This exercise calls for every line of the listing below that contains the word "Save".
********
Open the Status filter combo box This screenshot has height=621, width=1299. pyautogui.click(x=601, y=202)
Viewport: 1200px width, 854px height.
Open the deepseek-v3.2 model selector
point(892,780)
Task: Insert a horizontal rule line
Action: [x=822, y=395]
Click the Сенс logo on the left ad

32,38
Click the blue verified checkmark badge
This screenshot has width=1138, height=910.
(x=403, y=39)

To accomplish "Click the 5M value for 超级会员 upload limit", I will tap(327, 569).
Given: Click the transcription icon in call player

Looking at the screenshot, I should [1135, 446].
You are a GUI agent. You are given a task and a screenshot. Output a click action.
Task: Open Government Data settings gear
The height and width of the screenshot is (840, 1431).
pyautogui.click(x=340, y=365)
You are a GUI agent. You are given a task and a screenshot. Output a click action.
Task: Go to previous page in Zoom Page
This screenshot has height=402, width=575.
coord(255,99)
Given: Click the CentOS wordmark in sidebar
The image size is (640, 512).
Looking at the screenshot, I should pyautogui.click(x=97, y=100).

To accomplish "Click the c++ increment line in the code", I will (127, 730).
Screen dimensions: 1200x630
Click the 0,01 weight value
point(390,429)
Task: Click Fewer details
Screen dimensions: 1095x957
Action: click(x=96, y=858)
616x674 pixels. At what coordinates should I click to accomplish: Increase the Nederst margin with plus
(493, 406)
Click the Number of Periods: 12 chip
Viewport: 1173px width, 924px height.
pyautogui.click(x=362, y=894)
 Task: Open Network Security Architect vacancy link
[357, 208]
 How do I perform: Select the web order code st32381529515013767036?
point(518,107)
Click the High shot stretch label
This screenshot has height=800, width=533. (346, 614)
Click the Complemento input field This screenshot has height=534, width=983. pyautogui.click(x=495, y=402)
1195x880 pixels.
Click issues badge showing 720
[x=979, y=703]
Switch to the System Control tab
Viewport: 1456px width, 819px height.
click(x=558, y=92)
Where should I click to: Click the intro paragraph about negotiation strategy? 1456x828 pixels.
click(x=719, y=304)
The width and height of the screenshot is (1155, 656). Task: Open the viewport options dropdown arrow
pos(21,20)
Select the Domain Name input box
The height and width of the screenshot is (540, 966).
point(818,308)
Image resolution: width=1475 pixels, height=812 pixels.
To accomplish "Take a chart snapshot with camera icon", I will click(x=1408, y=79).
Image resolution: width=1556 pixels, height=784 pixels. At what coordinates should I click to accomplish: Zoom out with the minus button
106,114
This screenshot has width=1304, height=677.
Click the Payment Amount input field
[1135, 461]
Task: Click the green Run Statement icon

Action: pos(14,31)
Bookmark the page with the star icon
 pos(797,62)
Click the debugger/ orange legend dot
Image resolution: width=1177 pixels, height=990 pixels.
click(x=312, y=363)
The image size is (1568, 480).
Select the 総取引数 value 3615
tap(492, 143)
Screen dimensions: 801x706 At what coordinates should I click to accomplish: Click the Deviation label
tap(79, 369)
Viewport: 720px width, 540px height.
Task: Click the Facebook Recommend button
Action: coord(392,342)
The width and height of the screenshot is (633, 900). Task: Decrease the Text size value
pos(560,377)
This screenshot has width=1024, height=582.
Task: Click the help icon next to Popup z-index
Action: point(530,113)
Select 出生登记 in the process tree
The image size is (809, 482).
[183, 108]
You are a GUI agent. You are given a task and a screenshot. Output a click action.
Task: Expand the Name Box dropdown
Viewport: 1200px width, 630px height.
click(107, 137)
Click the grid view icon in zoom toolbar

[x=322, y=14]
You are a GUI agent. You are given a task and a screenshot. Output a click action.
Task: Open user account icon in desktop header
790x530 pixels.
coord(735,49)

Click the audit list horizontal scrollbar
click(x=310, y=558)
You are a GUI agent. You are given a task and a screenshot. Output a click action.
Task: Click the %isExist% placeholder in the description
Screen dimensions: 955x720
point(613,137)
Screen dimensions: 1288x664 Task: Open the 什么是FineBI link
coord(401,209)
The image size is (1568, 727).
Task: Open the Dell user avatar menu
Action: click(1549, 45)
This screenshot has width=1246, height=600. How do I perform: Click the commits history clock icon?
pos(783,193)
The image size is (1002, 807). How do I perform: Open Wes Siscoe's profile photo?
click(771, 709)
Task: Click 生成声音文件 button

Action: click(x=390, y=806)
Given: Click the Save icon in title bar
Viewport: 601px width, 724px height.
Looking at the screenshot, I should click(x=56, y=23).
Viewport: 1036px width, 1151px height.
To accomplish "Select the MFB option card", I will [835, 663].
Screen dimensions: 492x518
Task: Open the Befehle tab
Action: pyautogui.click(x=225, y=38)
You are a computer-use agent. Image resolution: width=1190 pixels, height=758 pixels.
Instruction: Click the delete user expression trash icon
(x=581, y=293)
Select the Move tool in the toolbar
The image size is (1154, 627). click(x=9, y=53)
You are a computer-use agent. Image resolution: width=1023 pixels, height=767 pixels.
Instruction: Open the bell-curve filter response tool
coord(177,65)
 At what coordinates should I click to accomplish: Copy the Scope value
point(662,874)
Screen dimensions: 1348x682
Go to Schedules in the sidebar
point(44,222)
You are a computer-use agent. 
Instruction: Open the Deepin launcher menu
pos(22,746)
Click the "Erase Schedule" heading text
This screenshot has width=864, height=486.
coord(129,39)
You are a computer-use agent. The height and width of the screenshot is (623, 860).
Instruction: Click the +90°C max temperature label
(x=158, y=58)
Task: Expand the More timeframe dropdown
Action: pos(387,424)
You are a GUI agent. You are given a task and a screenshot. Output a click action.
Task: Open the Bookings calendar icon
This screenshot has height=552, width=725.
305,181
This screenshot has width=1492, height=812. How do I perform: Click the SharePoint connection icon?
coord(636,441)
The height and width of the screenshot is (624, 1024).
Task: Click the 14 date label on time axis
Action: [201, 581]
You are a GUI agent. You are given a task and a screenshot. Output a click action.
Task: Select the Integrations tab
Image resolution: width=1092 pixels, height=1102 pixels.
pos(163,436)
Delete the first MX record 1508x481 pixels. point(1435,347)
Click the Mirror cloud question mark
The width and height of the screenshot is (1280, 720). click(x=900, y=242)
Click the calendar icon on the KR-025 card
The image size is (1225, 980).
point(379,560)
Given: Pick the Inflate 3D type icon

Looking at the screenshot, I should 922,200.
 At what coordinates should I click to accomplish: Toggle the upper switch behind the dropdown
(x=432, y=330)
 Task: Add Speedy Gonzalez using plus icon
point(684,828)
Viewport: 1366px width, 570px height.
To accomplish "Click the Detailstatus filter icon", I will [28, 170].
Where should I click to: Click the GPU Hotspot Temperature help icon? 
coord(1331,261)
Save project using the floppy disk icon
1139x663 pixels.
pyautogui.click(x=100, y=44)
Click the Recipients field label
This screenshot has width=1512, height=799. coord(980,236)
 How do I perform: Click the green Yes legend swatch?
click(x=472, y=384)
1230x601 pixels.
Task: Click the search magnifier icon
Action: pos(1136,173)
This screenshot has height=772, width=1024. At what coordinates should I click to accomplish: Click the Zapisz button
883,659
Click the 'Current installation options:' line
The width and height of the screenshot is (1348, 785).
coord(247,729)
********
Answer to this problem →
Given: Click the Save icon in title bar
Save project using the floppy disk icon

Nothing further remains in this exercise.